= Beatus Vir (Górecki) =

Beatus Vir, Op. 38, subtitled Psalm for baritone, large mixed chorus and grand orchestra, is a musical psalm setting written by Henryk Górecki in 1979 . The text is drawn from several psalms (143:1,6-10; 31:16; 88:2; 67:7; 34:9), and the title is from the last of these: "Blest is the man that trusteth in Him". The work was premiered on 9 June 1979, in Kraków, Poland, with Baritone Jerzy Mechlinski and the Kraków Philharmonic Orchestra and Chorus, conducted by the composer.

The work was a commission by then-Cardinal Karol Wojtyła (later selected Pope John Paul II) for the commemoration on the 900th anniversary of the martyrdom of St. Stanisław. Beatus Vir was intended as the first work in a larger cycle entitled Sancti tui Domine florebunt sicut lilium. No other works of the cycle were completed, however Górecki stated that the next piece in the cycle would be entitled Offertorium.

Górecki spent more time selecting the texts for Beatus Vir than he did composing the music of the work. The Latin text consists of selections from the Book of Psalms and was chosen to "emphasize doubts and supplications" and project the "spiritual and moral aspects of the tragedy of St.
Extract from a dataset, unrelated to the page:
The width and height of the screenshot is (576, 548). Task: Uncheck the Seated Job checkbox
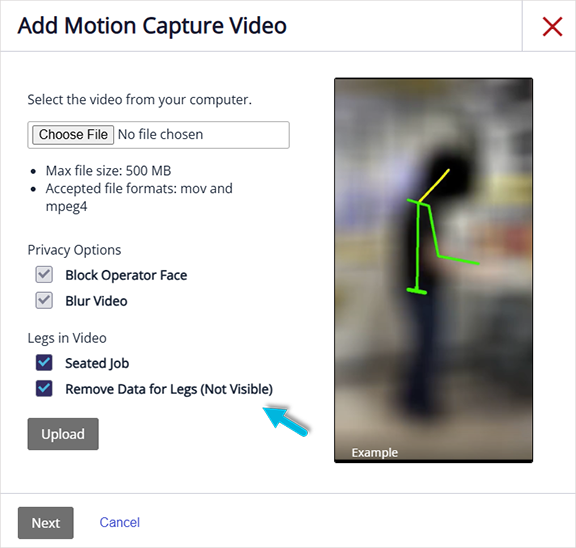pos(44,363)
Stanisalus… rather than any sort of representational drama."

Górecki indicates the Beatus Vir Psalm is for "Grand" Orchestra of 4 flutes, 4 oboes, 4 B-flat clarinets, 4 bassoons (doubling 2 contrabassoons), 4 B-flat trumpets, 4 horns in F, 4 trombones, 4 tubas (if 4 tubas are unavailable, two of the tuba parts may be played by a 5th and 6th trombone), 2 percussionists, 2 harps and 4-hand piano, and strings. The piece lasts some 29 minutes in performance.

==Background ==

===Context===
In 1978, Henryk Górecki was in his second three-year term as Rector of the University of Music in Katowice. At the school, the composer found himself surrounded by ardent members of the Party at all levels of the institution. Without many independently minded musical colleagues with whom to interact Górecki was generally unhappy in his post. Meanwhile, Górecki received a commission from Cardinal Wojtyła in honor of the 900th anniversary of the assassination of Bishop (later Saint) Stanislaus in 1079. By the fifteenth century, the saint had become the patron saint of Poland, held what are believed to be obvious and potentially dangerous parallels to Poland's soviet masters. The saint, through his life and, more importantly his death by assassination, is an intrinsic symbol of the state at odds with the church and held particular poignancy in 1970s Poland. Górecki's acceptance of the cardinal's commission forced him into the role of outsider and he was summarily ostracized by his peers.

Party members even went so far as to remove all mention of Górecki from documents and newspapers pertaining to important musical events in Poland. The composer quickly resigned his post as Rector of the Higher School and, upon the election of Cardinal Wojtyła to the papal throne in October 1978, found himself working at breakneck pace to complete the work in time for its premiere; it was to be June 9, 1979, the first pilgrimage of then Pope John Paul II to his native land since his election. The premiere occurred as planned, with the composer conducting the work in the presence of the pope, who praised the Beatus vir publicly even as he was openly condemning Poland's communist leaders. This would add to already rising tensions between the Church and the Polish Government.

===Position in Górecki musical development===
Beginning in the late 1960s and early 1970s, Górecki began to compose larger scale works. At the same time, his music became both harmonically and melodically simpler in his writing than his previous serial compositions. Three primary musical influences also became apparent in his compositional style: Polish folksong, Catholic chant and the Polish music of the past, primarily the works of Karol Szymanowski. Out of these influences evolved two compositional kernels in Górecki's music: Górecki's "motto" motif (a rise of a minor third, usually on the first three pitches of the Aeolian or Dorian scales); and the "Skierkowski turn" (the Górecki motto followed by a descending half-step) named for the Polish folk music collector who influenced the music of Karol Szymanowski. Górecki's motto and turn are found throughout the Beatus Vir Psalm. Two examples are in the baritone in the Lento section beginning at measure 123 and in the final Molto Lento section in the upper instruments of the orchestra beginning in measure 541. The repetitive nature of the melodic writing throughout the Beatus Vir Psalm is a direct descendant of the chant-like responses sung in Catholic churches.